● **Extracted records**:
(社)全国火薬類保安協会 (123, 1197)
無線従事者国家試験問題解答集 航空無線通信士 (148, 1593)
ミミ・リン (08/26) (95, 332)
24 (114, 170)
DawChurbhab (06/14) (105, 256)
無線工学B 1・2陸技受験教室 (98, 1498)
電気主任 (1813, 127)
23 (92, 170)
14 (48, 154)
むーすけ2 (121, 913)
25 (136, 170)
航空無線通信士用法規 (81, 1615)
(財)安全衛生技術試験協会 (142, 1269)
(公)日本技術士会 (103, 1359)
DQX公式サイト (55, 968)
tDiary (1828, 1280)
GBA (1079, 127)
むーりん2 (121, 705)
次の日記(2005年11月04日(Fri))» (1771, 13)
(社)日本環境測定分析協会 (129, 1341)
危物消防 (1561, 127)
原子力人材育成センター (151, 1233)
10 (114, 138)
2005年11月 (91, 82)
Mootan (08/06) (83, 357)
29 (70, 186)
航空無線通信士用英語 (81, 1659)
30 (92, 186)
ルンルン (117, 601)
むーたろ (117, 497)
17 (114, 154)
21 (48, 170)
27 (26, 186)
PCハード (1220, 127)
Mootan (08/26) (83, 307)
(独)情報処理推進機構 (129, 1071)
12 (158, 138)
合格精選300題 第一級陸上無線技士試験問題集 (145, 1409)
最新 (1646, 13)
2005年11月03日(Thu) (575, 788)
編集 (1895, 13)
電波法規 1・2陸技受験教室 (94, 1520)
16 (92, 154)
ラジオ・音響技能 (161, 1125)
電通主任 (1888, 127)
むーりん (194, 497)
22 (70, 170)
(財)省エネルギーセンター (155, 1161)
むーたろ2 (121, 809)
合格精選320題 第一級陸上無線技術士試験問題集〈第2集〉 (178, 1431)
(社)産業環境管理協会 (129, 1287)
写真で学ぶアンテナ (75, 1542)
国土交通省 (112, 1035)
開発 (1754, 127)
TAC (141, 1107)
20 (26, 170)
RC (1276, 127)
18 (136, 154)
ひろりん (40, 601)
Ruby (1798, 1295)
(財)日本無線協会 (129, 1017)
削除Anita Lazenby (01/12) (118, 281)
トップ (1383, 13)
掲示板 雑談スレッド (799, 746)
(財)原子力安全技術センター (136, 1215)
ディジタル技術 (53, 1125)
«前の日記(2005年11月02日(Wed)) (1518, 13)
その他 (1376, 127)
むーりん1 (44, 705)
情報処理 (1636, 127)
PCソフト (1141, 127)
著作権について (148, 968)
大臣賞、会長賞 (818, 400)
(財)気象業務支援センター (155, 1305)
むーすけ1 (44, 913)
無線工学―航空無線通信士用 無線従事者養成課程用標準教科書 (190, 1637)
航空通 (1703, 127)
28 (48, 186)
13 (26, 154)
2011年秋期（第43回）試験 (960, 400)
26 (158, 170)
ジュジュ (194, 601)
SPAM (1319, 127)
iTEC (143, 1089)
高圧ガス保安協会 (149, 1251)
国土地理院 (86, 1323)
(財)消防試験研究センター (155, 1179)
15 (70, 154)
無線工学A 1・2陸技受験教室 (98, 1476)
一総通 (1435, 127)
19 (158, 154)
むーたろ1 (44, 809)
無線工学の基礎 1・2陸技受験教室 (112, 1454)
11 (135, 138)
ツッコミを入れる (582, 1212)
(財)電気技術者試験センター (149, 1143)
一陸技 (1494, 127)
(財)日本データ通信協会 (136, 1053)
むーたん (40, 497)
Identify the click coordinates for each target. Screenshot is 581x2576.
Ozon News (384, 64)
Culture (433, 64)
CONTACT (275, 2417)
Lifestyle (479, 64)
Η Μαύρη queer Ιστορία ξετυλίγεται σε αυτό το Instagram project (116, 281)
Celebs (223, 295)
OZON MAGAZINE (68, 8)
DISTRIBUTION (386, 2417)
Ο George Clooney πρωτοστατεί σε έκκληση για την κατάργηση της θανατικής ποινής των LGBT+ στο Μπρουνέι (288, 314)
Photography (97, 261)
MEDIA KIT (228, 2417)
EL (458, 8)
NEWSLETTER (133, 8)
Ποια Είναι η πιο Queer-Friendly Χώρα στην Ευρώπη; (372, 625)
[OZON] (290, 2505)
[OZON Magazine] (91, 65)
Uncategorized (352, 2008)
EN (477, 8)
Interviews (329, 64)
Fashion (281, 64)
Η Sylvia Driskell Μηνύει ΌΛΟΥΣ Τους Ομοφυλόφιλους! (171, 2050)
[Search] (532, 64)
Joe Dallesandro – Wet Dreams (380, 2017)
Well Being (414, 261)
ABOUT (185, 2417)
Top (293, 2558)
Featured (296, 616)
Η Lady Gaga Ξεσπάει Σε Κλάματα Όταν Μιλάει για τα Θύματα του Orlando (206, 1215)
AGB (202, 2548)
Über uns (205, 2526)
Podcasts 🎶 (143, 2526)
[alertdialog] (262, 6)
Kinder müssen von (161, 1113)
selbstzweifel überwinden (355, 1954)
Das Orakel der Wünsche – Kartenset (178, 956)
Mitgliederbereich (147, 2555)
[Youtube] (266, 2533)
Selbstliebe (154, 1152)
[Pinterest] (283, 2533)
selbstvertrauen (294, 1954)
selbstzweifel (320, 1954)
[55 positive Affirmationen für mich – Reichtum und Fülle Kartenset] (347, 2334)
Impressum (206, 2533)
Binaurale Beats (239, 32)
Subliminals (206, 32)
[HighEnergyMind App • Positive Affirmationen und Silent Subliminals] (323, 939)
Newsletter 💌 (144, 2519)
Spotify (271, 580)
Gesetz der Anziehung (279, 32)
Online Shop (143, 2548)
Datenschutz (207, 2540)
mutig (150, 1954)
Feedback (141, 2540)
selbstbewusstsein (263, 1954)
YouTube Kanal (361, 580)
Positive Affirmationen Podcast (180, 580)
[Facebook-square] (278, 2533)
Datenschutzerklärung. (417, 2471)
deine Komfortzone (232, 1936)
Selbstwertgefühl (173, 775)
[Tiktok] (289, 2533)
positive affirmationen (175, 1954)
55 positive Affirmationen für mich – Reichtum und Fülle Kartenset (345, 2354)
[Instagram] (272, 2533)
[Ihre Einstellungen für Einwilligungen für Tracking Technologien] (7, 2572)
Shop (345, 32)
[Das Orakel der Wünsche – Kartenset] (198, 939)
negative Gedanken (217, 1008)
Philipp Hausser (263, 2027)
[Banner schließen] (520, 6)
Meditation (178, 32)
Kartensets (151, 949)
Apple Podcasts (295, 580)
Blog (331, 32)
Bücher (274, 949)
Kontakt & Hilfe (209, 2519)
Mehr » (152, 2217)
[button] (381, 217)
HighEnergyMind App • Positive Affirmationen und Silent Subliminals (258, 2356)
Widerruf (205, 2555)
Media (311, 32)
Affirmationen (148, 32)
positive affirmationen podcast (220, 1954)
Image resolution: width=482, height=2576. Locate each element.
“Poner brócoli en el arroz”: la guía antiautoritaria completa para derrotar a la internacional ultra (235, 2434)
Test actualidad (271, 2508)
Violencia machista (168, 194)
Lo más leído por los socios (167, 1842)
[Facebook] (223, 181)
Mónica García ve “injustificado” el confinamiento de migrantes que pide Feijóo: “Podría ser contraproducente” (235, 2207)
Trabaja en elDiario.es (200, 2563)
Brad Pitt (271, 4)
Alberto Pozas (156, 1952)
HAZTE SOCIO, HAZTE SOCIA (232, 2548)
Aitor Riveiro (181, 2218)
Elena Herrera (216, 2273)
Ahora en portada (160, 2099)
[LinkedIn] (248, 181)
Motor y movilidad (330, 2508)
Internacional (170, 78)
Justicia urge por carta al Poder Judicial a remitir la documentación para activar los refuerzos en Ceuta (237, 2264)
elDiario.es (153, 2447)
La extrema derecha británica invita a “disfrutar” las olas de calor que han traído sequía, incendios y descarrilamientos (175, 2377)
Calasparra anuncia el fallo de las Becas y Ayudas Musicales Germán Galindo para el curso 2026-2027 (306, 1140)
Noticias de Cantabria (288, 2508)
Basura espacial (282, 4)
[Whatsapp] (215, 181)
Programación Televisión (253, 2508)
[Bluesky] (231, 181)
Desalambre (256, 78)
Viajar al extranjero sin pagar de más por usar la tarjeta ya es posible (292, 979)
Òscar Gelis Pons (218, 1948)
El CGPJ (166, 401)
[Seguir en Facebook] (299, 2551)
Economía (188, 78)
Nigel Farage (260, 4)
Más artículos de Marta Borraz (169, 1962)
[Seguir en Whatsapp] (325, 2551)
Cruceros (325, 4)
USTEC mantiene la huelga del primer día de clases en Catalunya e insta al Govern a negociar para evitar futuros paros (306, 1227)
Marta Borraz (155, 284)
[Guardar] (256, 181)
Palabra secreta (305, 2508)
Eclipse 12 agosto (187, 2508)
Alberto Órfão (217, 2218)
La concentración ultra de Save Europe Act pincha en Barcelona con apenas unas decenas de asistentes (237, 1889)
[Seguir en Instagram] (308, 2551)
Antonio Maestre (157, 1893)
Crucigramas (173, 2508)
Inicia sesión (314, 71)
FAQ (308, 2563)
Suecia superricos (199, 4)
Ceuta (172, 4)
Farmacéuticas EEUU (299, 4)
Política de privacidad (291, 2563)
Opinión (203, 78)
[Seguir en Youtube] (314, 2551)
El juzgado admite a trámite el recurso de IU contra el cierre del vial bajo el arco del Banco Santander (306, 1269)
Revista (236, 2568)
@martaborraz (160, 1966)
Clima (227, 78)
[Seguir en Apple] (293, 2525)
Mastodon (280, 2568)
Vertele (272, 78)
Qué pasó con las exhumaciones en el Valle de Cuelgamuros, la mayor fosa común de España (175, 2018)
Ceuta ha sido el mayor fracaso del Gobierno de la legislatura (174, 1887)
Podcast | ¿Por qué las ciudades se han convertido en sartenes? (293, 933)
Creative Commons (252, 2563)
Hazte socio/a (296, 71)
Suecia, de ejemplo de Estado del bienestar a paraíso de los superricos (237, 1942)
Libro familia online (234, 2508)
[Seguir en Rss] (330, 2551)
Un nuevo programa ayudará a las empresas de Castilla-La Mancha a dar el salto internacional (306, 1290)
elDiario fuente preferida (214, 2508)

● **Exercise**:
Which lines of the data include "Orakel"? Copy each of them.

● **Problem solution**:
Das Orakel der Wünsche – Kartenset (178, 956)
[Das Orakel der Wünsche – Kartenset] (198, 939)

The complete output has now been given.